Excerpt =>
LGBT advocates and civil rights groups strongly condemned this executive order, highlighting its discriminatory and cruel nature, and vowed to take swift legal action in response. Omar Gonzalez-Pagan, senior counsel and health care strategist for Lambda Legal, a US-based civil rights organization focused on LGBT rights, condemned the order in a January 28 statement, calling it "an outrageous overreach of government power that reveals its cruel absolutism."

Currently, 26 US states restrict access to some form of gender-affirming care for youth. Human Rights Watch has documented the devastating effects of these restrictions on the well-being of transgender youth and their families. Medical providers and transgender advocates have reported increased harassment, threats, and targeting by state government officials and others.

In some jurisdictions, medical institutions and providers, including hospitals, clinics, labs, and pharmacies, have been found to "overcomply" with health care bans, preemptively halting gender-affirming services or ceasing more services than legally required, to reduce the risk of prosecution, violence, and harassment.

The executive order is expected to have a similar chilling effect on medical institutions and providers due to the threat of investigations and litigation. Faced with the risk of legal and financial consequences, institutions may feel compelled to choose between continuing other operations or providing gender-affirming care, ultimately endangering access to this care nationwide.

On January 29, 2025, Trump signed an executive order instructing various agencies to take action to withhold federal funding from primary and secondary schools that respect and affirm students' gender identity and to discourage faculty and staff from supporting transgender students.

On January 27, 2025, Trump signed an executive order instructing the Department of Defense to bar transgender people from serving in the military, reversing Biden-era policies that allowed open service. The following day, six active-duty trans service members and two trans people seeking to enlist filed a federal lawsuit challenging the order.

On January 20, 2025, Trump signed an executive order that states that the US government will recognize only two sexes, male and female, that are fixed at conception, and orders government agencies to end all reference to and consideration of a person's gender identity. This sweeping redefinition threatens federal programs used by transgender people and affects federal documentation such as passports, which can currently reflect the gender identity of transgender and nonbinary people.

The order further instructs agencies to house transgender people in detention according to their sex assigned at birth, putting them at extreme risk of physical and sexual violence, and to withhold gender-affirming care in prisons, which can amount to cruel, inhuman, and degrading treatment or punishment under international law.

Entries provided =>
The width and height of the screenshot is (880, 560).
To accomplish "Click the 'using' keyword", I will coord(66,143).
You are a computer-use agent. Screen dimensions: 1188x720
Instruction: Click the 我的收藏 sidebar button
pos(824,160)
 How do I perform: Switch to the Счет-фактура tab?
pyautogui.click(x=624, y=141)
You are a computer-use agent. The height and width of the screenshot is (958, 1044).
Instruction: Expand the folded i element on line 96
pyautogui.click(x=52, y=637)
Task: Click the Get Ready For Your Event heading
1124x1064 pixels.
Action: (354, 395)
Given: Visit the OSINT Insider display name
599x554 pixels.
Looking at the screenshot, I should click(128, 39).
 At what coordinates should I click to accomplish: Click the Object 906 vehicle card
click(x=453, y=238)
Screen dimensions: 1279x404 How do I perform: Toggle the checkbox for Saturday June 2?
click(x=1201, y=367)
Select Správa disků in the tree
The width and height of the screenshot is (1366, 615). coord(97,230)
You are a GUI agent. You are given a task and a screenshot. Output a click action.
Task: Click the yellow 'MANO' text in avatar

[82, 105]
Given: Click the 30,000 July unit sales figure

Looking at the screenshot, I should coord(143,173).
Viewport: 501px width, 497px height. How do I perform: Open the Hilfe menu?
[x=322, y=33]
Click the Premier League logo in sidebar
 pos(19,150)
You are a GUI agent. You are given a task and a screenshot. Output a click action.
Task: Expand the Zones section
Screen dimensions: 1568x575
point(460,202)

What the task requires => Rewrite the part of the excerpt on transgender policy that opens with the words containing "The executive order" and closes with "supporting transgender students.", changing "chilling effect" to "deterrent effect".

Result for this exercise =>
The executive order is expected to have a similar deterrent effect on medical institutions and providers due to the threat of investigations and litigation. Faced with the risk of legal and financial consequences, institutions may feel compelled to choose between continuing other operations or providing gender-affirming care, ultimately endangering access to this care nationwide.

On January 29, 2025, Trump signed an executive order instructing various agencies to take action to withhold federal funding from primary and secondary schools that respect and affirm students' gender identity and to discourage faculty and staff from supporting transgender students.